[Opening INFORMATION SHOWN section]

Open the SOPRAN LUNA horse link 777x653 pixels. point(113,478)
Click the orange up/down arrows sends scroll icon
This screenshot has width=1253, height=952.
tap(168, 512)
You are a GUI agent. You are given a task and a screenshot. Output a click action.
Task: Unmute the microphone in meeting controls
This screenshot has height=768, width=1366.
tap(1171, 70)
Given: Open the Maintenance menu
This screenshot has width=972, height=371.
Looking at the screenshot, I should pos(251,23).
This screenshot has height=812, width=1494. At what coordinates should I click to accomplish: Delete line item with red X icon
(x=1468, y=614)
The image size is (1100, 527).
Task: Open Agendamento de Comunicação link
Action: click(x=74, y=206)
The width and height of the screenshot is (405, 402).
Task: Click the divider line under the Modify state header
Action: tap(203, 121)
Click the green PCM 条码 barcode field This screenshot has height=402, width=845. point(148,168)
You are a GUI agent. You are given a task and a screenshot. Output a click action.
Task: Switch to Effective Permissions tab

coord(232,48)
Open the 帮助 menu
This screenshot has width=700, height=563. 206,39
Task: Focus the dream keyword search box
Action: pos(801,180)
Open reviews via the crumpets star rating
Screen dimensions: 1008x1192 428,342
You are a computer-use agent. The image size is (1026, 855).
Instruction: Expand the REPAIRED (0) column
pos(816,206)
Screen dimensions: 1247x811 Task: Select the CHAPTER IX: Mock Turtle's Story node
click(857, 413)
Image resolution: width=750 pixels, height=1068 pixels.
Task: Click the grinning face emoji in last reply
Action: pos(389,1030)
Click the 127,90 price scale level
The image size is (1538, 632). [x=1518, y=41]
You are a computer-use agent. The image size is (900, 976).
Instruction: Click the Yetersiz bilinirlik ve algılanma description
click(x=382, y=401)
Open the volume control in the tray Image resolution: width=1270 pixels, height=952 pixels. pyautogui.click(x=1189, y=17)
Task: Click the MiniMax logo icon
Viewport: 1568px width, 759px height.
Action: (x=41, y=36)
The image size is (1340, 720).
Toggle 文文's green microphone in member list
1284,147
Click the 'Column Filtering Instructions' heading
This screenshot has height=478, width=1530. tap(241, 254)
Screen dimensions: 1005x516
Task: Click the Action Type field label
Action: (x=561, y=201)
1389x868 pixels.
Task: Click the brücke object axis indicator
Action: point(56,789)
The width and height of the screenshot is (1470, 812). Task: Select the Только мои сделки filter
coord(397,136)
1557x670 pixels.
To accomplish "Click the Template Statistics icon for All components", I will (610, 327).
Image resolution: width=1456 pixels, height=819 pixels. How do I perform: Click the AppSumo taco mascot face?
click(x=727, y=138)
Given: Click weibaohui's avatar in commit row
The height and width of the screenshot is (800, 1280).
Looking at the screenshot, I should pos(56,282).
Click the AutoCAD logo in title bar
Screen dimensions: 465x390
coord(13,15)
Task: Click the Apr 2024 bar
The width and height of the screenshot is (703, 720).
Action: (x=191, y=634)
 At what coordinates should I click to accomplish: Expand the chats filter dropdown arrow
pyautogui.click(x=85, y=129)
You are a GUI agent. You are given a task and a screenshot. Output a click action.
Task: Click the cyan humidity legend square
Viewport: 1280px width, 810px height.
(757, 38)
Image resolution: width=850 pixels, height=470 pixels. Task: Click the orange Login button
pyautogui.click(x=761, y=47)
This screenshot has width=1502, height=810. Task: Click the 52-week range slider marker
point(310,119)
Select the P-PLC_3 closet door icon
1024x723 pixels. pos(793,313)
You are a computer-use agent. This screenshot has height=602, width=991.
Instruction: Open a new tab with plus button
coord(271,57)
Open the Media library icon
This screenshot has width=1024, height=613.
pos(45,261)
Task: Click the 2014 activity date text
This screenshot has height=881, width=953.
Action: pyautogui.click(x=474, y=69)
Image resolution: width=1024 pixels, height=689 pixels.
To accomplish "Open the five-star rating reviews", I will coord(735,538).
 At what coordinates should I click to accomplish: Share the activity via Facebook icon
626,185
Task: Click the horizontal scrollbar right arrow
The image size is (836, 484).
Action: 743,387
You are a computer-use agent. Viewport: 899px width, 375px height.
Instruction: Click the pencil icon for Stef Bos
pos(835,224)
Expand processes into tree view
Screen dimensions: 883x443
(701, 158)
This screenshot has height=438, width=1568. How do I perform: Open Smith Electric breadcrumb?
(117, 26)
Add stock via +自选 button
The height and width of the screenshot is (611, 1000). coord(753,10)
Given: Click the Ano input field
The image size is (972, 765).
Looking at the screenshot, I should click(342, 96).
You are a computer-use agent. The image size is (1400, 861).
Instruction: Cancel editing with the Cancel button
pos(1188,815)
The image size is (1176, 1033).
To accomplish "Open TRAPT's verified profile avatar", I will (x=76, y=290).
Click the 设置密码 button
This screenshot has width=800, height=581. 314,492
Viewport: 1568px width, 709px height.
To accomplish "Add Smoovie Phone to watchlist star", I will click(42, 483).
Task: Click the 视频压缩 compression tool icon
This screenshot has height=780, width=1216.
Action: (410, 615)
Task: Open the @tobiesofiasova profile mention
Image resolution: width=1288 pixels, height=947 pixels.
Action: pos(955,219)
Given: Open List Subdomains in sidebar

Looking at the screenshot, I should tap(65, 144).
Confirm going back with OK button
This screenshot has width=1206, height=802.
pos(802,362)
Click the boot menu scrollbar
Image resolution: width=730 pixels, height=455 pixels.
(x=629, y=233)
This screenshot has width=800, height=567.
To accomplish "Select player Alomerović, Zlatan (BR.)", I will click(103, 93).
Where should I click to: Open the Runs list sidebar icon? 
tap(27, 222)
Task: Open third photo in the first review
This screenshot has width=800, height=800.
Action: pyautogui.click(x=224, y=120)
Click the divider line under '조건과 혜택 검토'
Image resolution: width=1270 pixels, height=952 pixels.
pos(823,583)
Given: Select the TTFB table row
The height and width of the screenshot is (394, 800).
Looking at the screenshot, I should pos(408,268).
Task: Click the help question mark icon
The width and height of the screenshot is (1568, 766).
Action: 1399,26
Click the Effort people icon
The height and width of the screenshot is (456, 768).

[Closing INFORMATION SHOWN section]

(PROMPT) Write out each line of the data that holds the string "will".

(TASK OUTPUT)
To accomplish "Click the Template Statistics icon for All components", I will (610, 327).
To accomplish "Open the five-star rating reviews", I will coord(735,538).
To accomplish "Open TRAPT's verified profile avatar", I will (x=76, y=290).
To accomplish "Add Smoovie Phone to watchlist star", I will click(42, 483).
To accomplish "Select player Alomerović, Zlatan (BR.)", I will click(103, 93).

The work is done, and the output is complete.